Saturday, December 6, 2008

Coffee As Beverage, Gift, And Art

Sometimes I feel like coffee is the forgotten partner in this blog, given that I don't write about it as often as spirits and the Civil War. This paucity of narrative doesn't mean I don't love, drink, and roast it, and now I've got a few anecdotes to share.
I've had a few mishaps recently; the first was when working with a decaf bean that I badly over-roasted. First time that happened, and hopefully won't happen again. Blah, tasted like something from Starbucks: flabby, burnt, just nasty.

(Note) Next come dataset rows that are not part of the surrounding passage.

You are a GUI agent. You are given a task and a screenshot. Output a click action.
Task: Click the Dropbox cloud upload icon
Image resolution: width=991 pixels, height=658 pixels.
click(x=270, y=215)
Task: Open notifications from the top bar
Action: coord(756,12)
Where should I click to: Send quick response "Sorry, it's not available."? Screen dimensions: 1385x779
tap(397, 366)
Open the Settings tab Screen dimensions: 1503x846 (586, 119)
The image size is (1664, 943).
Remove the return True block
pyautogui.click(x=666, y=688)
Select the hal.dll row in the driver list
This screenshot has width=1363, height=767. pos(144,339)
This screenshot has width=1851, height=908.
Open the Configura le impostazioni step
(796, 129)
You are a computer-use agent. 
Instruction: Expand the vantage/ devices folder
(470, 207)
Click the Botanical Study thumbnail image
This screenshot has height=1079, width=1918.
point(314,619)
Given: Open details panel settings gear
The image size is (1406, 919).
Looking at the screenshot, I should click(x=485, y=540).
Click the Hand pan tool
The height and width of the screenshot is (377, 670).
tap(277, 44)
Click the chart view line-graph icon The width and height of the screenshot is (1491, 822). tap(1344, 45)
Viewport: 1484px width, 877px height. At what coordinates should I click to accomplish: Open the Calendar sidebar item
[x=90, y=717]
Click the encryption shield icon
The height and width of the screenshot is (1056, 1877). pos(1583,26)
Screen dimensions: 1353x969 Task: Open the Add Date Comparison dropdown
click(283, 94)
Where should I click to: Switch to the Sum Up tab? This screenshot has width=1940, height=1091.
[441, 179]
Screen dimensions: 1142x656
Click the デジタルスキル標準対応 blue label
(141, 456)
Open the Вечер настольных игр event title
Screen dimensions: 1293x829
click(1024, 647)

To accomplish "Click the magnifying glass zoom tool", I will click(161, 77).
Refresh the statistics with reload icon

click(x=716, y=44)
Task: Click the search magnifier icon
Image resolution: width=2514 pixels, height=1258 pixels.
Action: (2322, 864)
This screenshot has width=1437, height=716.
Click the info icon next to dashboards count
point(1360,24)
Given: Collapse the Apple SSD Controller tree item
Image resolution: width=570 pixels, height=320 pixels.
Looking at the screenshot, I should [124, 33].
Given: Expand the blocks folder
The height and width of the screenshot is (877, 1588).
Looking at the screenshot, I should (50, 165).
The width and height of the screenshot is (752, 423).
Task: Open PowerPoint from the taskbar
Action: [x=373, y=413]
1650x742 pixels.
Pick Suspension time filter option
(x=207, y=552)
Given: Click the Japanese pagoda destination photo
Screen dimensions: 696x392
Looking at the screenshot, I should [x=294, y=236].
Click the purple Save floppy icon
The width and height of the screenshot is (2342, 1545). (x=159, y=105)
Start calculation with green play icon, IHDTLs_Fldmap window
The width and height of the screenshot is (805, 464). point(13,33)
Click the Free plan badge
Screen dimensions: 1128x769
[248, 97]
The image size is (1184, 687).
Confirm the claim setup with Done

The next blunder was an experimentation with Qishr tea. This is a Yemeni invention, basically takes the coffee cherry husks, dries them, then you brew them in a French Press like a tea. How best to describe this brew?
When The Jess and I first tasted it she stated, quite deadpan, that it tasted "vegetably". I replied with "Bleegh" and, as my wife reminds me now, I let the beverage fall from my mouth into the sink.
This stuff sucked. Just because it grows in nature doesn't mean you have to drink it! I'm still irritated.
I cheered up when I roasted and tasted two of the beans that came in the same package as the Qishr debacle. I'm becoming a huge fan of peaberries, and the Guatemala Antigua Los Pastores Peaberry at a Full City roast was genius! Bright and sweet, almost refreshing. Very solid. The El Salvador Cup of Excellence Finca Malacara; however, stole the show by living up to its name and just blowing me away. At a City Plus roast, this was a full-bodied, rich and caramelly brew. One of the very best I've had.
I'm rolling along with this hobby, and have found many companions along the way. A fantastic coffee journey recently surfaced in the NY Times and features some brilliant coffee art; coffee impressions in napkins accented by some very clever narrative.